Reputation: 21552
Starting from the following dataframe df
:
df = pd.DataFrame({'node':[1,2,3,3,3,5,5],'lang':['it','en','ar','ar','es','uz','es']})
I'm trying to build the structure:
node langs lfreq
0 1 [it] [1]
1 2 [en] [1]
2 3 [ar, es] [2, 1]
3 5 [uz, es] [1, 1]
so basically grouping the lang
elements and frequency per node into a single row through lists. What I've done so far:
# Getting the unique langs / node
a = df.groupby('node')['lang'].unique().reset_index(name='langs')
# Getting the frequency of lang / node
b = df.groupby('node')['lang'].value_counts().reset_index(name='lfreq')
c = b.groupby('node')['lfreq'].unique().reset_index(name='lfreq')
and then merge on node
:
d = pd.merge(a,c,on='node')
After this operations, what I obtained is:
node langs lfreq
0 1 [it] [1]
1 2 [en] [1]
2 3 [ar, es] [2, 1]
3 5 [uz, es] [1]
As you may notice, the last row has only one [1]
occurrence of the frequency of the two [uz, es]
instead of a list of [1,1]
as expected. Is there a way to perform the analysis in a more concise way obtaining the desired output?
Upvotes: 4
Views: 1172
Reputation: 30424
In part because you mention (in a comment) the importance of speed for having 40 million rows, I would suggest looking at something closer to the following.

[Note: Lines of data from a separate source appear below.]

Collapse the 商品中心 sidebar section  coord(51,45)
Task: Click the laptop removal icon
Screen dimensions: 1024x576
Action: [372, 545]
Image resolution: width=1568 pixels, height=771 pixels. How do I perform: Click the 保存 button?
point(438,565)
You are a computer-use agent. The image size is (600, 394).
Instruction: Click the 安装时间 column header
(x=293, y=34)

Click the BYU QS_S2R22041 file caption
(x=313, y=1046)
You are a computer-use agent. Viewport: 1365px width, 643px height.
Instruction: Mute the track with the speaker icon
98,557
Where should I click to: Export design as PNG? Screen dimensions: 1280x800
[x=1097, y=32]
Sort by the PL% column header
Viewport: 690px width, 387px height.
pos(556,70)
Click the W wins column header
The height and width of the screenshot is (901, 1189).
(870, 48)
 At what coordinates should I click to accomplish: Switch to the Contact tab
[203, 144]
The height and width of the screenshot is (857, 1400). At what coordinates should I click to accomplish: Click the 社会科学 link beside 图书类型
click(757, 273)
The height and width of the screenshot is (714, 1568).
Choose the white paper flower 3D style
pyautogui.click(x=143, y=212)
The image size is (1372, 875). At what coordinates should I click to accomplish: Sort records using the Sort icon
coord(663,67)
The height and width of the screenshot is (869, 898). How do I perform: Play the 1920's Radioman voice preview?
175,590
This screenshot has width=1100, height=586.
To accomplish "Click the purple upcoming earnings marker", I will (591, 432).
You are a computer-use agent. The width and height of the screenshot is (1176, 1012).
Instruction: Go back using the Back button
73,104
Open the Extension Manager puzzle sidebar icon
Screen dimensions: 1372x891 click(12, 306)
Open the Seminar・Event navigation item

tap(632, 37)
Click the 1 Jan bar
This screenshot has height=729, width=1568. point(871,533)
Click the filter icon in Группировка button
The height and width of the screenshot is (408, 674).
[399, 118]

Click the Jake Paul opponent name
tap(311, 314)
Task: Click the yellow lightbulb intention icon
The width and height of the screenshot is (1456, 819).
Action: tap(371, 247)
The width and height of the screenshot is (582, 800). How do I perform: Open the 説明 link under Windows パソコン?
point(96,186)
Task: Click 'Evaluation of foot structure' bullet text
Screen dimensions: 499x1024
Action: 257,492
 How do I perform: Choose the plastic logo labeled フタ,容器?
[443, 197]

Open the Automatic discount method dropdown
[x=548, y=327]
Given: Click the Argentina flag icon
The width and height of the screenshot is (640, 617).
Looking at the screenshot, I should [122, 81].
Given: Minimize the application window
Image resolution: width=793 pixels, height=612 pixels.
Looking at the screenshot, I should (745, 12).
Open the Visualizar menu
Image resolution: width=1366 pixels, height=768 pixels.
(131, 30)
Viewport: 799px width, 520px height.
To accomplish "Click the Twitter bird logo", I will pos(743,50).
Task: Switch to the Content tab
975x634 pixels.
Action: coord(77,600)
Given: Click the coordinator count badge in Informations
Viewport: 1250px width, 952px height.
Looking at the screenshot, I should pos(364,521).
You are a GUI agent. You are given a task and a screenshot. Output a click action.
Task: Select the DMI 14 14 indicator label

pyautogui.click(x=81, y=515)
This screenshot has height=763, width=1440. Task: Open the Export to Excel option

df.groupby(['node','lang'])['lang'].count()
node lang
1 it 1
2 en 1
3 ar 2
es 1
5 es 1
uz 1
Generally speaking you're going to be better off with a flatter structure (zen of python) and more specifically you want your pandas/numpy columns to be of simple types (ints and floats), not objects.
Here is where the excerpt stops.